(Stored data entries)
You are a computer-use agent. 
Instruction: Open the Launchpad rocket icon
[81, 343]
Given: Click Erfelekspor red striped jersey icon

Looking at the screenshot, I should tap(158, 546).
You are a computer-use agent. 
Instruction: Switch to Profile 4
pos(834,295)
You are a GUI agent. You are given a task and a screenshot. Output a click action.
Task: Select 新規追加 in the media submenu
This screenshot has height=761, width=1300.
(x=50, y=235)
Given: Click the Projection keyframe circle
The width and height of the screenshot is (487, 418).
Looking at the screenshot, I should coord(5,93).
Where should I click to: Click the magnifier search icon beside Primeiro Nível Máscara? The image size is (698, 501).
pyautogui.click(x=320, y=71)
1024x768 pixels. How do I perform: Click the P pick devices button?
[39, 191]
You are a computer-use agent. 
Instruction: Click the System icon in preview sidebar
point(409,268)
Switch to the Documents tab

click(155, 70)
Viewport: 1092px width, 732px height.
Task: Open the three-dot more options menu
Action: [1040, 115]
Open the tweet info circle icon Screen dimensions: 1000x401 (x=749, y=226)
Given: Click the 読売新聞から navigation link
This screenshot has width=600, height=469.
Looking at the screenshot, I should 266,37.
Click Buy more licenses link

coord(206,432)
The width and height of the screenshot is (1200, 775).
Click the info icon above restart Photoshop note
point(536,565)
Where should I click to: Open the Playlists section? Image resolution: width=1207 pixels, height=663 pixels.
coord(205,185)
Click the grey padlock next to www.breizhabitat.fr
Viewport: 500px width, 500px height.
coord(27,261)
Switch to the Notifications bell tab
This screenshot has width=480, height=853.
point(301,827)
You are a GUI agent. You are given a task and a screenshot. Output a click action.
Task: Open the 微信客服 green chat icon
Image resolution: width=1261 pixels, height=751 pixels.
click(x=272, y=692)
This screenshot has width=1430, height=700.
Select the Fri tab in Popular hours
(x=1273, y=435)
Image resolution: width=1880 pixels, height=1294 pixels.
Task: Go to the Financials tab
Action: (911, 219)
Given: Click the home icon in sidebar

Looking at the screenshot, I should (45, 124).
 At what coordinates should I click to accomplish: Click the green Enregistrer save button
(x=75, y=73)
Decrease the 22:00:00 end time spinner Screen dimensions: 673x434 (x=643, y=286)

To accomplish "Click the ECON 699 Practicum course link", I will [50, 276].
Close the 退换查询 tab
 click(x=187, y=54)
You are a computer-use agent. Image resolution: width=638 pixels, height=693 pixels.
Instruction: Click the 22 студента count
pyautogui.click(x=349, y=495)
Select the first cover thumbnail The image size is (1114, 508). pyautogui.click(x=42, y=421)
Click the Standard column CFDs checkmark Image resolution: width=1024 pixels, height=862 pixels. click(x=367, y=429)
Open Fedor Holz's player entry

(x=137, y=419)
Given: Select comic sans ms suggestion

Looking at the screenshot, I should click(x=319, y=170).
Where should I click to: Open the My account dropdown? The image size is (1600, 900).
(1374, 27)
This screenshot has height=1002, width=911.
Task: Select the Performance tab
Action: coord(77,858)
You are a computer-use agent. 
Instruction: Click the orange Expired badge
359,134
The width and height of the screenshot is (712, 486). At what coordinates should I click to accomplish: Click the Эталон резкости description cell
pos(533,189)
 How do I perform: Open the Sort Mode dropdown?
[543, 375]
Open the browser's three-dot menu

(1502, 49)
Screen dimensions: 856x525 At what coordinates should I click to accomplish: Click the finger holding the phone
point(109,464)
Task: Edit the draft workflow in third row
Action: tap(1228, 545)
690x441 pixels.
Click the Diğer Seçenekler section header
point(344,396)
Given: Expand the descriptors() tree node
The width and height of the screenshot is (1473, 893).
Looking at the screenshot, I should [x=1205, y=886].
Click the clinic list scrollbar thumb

*Activity*:
Which lines hold the word "circle"? Copy each of them from the records.

*Output of the task*:
Given: Click the Projection keyframe circle
Open the tweet info circle icon Screen dimensions: 1000x401 (x=749, y=226)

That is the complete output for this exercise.